> [STORED ROWS]

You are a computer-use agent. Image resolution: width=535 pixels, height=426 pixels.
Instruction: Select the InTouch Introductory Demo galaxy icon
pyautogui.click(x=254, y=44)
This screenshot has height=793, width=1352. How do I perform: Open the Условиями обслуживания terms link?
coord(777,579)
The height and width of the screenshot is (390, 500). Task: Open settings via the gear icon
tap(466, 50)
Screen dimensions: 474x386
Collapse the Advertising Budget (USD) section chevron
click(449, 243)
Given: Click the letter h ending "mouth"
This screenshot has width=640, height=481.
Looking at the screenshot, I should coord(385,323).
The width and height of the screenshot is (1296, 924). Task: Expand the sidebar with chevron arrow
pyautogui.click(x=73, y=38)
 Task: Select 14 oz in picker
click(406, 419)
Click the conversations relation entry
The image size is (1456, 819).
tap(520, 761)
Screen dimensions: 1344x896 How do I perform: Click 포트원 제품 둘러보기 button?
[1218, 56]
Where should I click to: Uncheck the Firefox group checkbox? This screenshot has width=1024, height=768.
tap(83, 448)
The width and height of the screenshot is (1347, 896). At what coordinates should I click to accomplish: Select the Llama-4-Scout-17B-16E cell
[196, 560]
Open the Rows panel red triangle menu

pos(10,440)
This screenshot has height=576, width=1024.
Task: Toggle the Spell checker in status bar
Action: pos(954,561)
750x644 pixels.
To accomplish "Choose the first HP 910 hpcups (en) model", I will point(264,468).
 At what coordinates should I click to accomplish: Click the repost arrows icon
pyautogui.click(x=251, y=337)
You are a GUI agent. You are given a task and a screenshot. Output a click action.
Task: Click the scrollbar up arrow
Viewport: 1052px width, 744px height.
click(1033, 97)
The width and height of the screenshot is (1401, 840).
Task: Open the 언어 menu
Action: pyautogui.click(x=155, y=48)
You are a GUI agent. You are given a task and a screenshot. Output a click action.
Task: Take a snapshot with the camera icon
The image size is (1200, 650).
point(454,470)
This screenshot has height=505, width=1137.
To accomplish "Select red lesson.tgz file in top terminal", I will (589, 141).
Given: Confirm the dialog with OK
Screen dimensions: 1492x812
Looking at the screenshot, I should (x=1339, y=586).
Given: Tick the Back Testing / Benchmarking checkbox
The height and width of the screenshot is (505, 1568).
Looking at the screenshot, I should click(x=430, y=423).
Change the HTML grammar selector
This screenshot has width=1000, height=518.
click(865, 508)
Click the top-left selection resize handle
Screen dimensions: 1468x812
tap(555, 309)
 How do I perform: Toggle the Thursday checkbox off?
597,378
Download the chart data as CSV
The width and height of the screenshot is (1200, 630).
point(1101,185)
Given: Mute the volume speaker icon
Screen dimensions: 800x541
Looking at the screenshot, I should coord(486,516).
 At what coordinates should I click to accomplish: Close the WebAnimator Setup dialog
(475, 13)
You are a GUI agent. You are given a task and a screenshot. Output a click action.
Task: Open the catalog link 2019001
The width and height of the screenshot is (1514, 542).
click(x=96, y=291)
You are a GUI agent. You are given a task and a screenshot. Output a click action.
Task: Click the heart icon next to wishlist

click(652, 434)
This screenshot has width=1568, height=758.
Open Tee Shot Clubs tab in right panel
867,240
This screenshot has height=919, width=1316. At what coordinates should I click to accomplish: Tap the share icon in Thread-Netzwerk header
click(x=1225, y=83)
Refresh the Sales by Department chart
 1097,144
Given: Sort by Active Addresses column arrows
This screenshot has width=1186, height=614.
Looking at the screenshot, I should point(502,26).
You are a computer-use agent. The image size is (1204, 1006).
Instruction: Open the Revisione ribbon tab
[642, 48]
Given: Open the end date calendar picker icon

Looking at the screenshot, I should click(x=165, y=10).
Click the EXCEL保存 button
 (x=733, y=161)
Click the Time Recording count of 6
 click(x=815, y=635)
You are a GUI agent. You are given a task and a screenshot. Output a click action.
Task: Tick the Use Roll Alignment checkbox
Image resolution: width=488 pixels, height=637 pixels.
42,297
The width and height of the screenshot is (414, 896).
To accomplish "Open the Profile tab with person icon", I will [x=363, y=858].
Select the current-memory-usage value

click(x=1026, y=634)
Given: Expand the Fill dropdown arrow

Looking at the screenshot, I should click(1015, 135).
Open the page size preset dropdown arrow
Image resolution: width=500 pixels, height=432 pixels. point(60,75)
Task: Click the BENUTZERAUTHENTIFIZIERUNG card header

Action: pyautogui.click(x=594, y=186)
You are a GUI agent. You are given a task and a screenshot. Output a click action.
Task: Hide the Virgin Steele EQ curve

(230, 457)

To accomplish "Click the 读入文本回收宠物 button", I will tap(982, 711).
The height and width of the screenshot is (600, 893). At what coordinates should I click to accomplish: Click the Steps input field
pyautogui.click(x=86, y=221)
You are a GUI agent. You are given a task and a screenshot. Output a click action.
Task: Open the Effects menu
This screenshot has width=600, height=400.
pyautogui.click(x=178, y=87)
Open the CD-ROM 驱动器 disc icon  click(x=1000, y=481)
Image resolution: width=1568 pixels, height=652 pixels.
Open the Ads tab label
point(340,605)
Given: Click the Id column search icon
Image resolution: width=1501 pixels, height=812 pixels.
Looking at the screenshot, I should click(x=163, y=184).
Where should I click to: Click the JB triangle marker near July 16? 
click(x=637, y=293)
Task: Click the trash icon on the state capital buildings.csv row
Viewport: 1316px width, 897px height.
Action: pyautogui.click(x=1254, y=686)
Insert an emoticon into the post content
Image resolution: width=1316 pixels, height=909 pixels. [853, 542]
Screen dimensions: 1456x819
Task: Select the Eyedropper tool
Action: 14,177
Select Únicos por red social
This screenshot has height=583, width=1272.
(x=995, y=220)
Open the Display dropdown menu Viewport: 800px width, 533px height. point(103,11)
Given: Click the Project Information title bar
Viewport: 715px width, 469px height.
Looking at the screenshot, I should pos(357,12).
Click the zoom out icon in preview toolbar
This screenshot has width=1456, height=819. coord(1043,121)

> [PROBLEM TO WORK ON]
Return, unchanged, the stretch of the records above from the line containing "The height and width of the screenshot is (600, 893)." through the end of the records.

> [ANSWER IN FULL]
The height and width of the screenshot is (600, 893). At what coordinates should I click to accomplish: Click the Steps input field
pyautogui.click(x=86, y=221)
You are a GUI agent. You are given a task and a screenshot. Output a click action.
Task: Open the Effects menu
This screenshot has width=600, height=400.
pyautogui.click(x=178, y=87)
Open the CD-ROM 驱动器 disc icon  click(x=1000, y=481)
Image resolution: width=1568 pixels, height=652 pixels.
Open the Ads tab label
point(340,605)
Given: Click the Id column search icon
Image resolution: width=1501 pixels, height=812 pixels.
Looking at the screenshot, I should click(x=163, y=184).
Where should I click to: Click the JB triangle marker near July 16? 
click(x=637, y=293)
Task: Click the trash icon on the state capital buildings.csv row
Viewport: 1316px width, 897px height.
Action: pyautogui.click(x=1254, y=686)
Insert an emoticon into the post content
Image resolution: width=1316 pixels, height=909 pixels. [853, 542]
Screen dimensions: 1456x819
Task: Select the Eyedropper tool
Action: 14,177
Select Únicos por red social
This screenshot has height=583, width=1272.
(x=995, y=220)
Open the Display dropdown menu Viewport: 800px width, 533px height. point(103,11)
Given: Click the Project Information title bar
Viewport: 715px width, 469px height.
Looking at the screenshot, I should pos(357,12).
Click the zoom out icon in preview toolbar
This screenshot has width=1456, height=819. coord(1043,121)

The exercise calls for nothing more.